La caza es una actividad que, desde sus orígenes, nos provee de privilegios. El principal y más elemental, el de la carne. La ansiada proteína que nos permitió elevarnos en la pirámide alimenticia y desarrollar nuestro cerebro para convertirnos en la especie más inteligente sobre la faz de la tierra. Pero hay mucho más. La caza no es un simple instinto animal.
En nuestra condición de homo sapiens con capacidad racional que nos permite crear y comprender ideas abstractas, la caza también es cultura. Por eso nos concede el privilegio de liberar endorfinas leyendo un buen libro de caza, viendo un documental, contemplando una pintura cinegética o, simplemente, escuchando una vieja historia al calor de una agradable conversación.
Pero hay otro privilegio del que no se suele hablar y que temporada tras temporada cobra más importancia en una sociedad cada vez más aislada en sus claustros de hormigón: el de conocer rincones de nuestro planeta en los que ya casi nadie pone el pie.

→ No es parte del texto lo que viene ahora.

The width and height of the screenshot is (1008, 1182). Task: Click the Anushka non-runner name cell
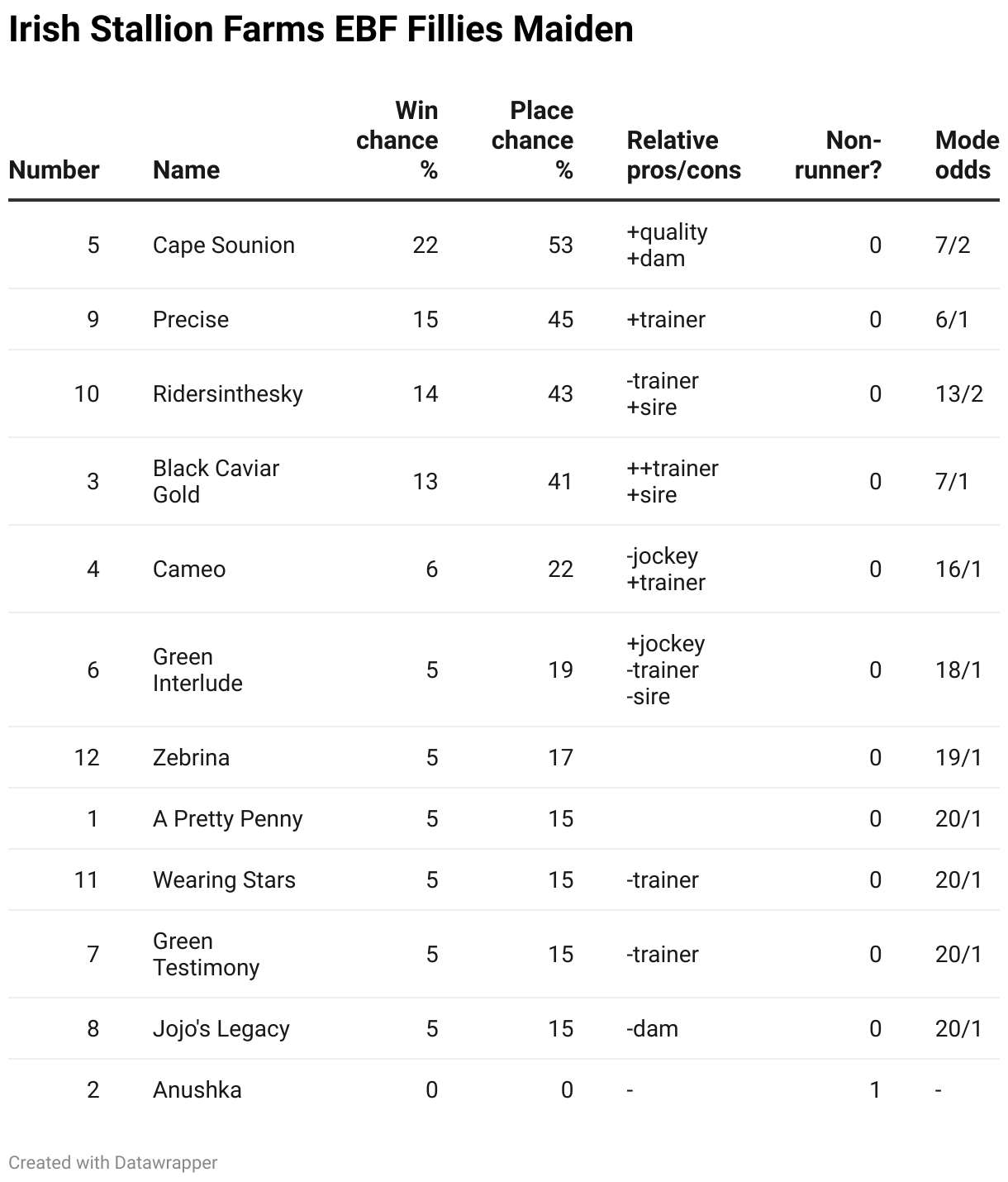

Desde nuestro coto de toda la vida hasta la montaña más lejana a la que viajamos para cumplir un sueño venatorio, cuando cazamos vivimos la naturaleza en toda su realidad. Nos empapamos de ella. Nos fatigamos sobre ella. Nos arañamos con ella. Nos tropezamos contra ella. Nos perdemos en ella. Y, a menudo, nos rendimos sobre ella.
Pero la vemos y la vivimos, aunque sólo sea durante unas horas, como un animal más. Por eso nos internamos en lugares que no aparecen en ningún blog de turismo rural y conocemos piedras, árboles, fuentes y madrigueras que nadie más sabe que están allí. Rincones secretos que aguardan, impasibles, a que una mañana fría de invierno aparezcamos en silencio junto a nuestro perro para rescatarlos del olvido volviendo a dibujar su forma en nuestras retinas. Para hacerlos existir incluso, si asumimos como cierta la hipótesis de la física cuántica que plantea que la realidad no existe si no está siendo observada.
Es curioso, cada vez hay más humanos sobre nuestra Península Ibérica y, en cambio, cada vez se conocen menos sus rincones agrestes. La maleza se los va comiendo mientras una tribu de enamorados de lo salvaje sigue visitándolos año tras año. Son nuestro íntimo secreto, un refugio al que volver y un privilegio que sólo conocemos quienes lo disfrutamos.